Attorney, Agent or Firm: Glastetter; Calvin E.
Claims
We claim:
1. A ride control system adapted for use on a machine having a frame with a
lift mechanism operative through an actuator to raise a bucket relative to
the frame, the actuator having first and second ports operative to raise
and lower the bucket in response to pressurized fluid being selectively
directed to and from the respective ports thereof from a directional
control valve that is connected to a reservoir, and an accumulator
arrangement connected to the first port of the actuator, the ride control
system comprising:
a source of pressurized fluid;
a first valve mechanism operatively disposable between the accumulator
arrangement and the first port of the actuator, the first valve mechanism
being moveable between a spring biased first position at which
communication is blocked between the first port of the actuator and the
accumulator arrangement and a second position at which open communication
therethrough is permitted;
a second valve mechanism operatively disposable between the source of
pressurized fluid and the accumulator, the second valve mechanism being
spring centered to a first position at which communication therethrough is
blocked, a second position at which communication is permitted between the
source of fluid and the accumulator and a third position at which
communication is controllably permitted from the accumulator to the
reservoir; and
a controller connected to the first valve mechanism and selectively
operative to move the first valve mechanism from its first position to its
second position in order to provide ride control and connected to the
second valve mechanism and selectively operative to move the second valve
mechanism to equalize the fluid pressure between the accumulator and the
first port of the actuator.
2. The ride control system of claim 1 wherein the source of pressurized
fluid is an implement pump for raising and lowering the bucket and
maintaining a balanced pressure between the accumulator and the actuator
when the first valve mechanism is in its first position.

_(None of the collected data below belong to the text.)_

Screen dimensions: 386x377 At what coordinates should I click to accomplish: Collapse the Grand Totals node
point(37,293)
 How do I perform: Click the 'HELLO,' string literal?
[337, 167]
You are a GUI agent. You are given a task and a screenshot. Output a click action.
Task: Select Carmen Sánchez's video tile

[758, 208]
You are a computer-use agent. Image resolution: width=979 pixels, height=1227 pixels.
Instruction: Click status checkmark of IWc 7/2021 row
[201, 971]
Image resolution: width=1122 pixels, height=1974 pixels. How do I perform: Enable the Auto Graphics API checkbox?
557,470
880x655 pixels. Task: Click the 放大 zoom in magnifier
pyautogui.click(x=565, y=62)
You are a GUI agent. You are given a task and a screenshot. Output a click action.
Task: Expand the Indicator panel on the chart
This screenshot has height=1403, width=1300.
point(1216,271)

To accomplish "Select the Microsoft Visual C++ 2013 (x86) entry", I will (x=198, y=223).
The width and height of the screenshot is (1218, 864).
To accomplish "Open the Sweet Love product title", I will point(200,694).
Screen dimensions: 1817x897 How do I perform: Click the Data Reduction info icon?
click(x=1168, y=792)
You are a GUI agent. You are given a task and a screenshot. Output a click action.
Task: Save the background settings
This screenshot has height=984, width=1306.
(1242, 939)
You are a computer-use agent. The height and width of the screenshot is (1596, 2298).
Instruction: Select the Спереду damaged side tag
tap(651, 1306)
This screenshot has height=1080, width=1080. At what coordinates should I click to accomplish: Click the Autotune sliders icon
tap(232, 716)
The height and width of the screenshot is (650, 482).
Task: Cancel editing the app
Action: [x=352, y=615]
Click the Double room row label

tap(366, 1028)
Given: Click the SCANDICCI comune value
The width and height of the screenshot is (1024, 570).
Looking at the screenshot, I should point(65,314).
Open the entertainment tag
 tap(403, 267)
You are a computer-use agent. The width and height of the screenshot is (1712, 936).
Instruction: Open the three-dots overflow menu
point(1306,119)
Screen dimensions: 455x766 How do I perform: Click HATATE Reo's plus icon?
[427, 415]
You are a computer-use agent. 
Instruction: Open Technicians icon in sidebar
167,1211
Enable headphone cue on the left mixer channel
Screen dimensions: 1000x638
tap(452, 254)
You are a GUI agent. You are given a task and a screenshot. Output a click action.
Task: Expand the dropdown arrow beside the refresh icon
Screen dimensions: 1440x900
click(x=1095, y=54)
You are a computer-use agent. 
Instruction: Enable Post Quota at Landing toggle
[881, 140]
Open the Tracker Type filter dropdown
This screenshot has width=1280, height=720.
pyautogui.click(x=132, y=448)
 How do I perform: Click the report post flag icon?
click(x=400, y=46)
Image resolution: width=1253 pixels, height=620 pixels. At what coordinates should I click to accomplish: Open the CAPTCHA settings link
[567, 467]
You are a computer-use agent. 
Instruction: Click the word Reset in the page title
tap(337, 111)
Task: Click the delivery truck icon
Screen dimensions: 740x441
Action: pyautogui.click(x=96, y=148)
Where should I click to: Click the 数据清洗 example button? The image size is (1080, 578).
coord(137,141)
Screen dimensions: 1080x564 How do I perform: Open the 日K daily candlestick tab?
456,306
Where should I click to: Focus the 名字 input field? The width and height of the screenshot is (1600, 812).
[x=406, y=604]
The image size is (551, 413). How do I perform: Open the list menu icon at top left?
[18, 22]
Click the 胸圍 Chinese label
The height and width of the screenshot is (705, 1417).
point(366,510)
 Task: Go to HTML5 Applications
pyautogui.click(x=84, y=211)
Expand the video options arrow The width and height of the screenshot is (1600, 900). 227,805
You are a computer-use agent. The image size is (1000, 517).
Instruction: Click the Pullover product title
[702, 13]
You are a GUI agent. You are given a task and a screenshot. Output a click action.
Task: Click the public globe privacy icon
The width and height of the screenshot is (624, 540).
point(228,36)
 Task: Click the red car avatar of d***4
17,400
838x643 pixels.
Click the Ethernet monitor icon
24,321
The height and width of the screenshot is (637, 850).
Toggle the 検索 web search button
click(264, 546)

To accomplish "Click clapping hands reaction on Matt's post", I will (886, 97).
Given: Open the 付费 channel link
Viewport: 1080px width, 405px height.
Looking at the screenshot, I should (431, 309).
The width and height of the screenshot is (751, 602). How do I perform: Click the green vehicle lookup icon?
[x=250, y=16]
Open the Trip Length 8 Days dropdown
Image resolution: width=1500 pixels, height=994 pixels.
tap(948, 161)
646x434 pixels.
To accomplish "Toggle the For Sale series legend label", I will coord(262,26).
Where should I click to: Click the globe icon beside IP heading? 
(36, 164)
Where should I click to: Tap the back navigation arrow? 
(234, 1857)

3. The ride control system of claim 1 wherein the first valve mechanism
includes a first valve for selectively controlling communication between
the actuator and the accumulator and a second valve controlled by the
controller for moving the first valve in order to provide ride control.
4. The ride control system of claim 3 wherein the second valve is moveable
between a spring biased first position at which communication is permitted
from the first valve to the reservoir and a solenoid controlled second
position at which communication is permitted from a pilot pressure to the
first valve to move the first valve from its first position to its second
position to provide ride control.
5. The ride control system of claim 4 wherein the second valve is moveable
to its second position responsive to receipt of a signal from the
controller.
6. The ride control system of claim 1 wherein the second valve mechanism
includes a first valve for selectively controlling communication between
the fluid power source and the accumulator and a second valve controlled
by the controller for moving the first valve in order to control pressure
within the accumulator.
7. The ride control system of claim 6 wherein the first valve is moveable
from a spring centered first position at which communication therethrough
is blocked, a pilot operated second position at which communication is
permitted between the fluid source and the accumulator and a pilot
operated third position at which communication is permitted between the
accumulator and the reservoir.
8. The ride control system of claim 7 wherein the second valve is moveable
between a spring biased first position at which communication is permitted
from the accumulator to the first valve to move the first valve to its
third position and a solenoid actuated second position at which
communication is permitted from the first valve to the reservoir to move
the first valve to its first and second positions.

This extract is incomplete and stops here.